• _STUDY MATERIAL_:
---

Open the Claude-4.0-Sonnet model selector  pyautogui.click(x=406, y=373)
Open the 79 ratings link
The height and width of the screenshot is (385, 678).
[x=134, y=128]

---

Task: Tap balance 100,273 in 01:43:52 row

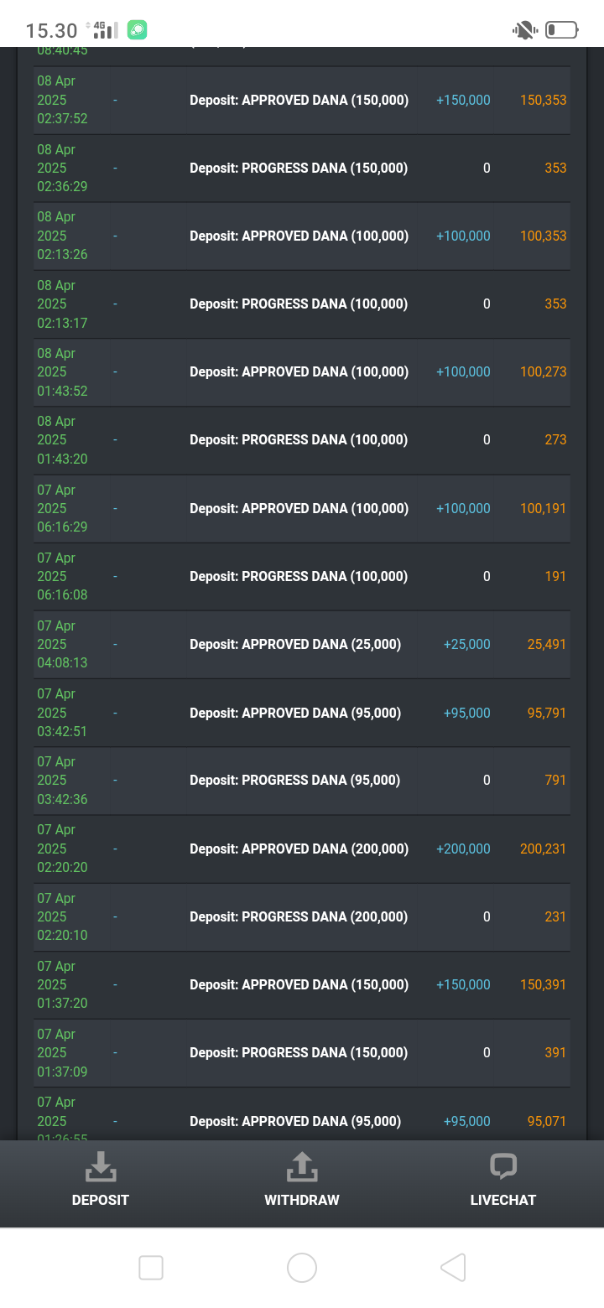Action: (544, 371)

---

• _TASK OBJECTIVE_:
Starting from the records above, filter out all lines except those containing the word "Open".

• _WRITTEN ANSWER_:
Open the Claude-4.0-Sonnet model selector  pyautogui.click(x=406, y=373)
Open the 79 ratings link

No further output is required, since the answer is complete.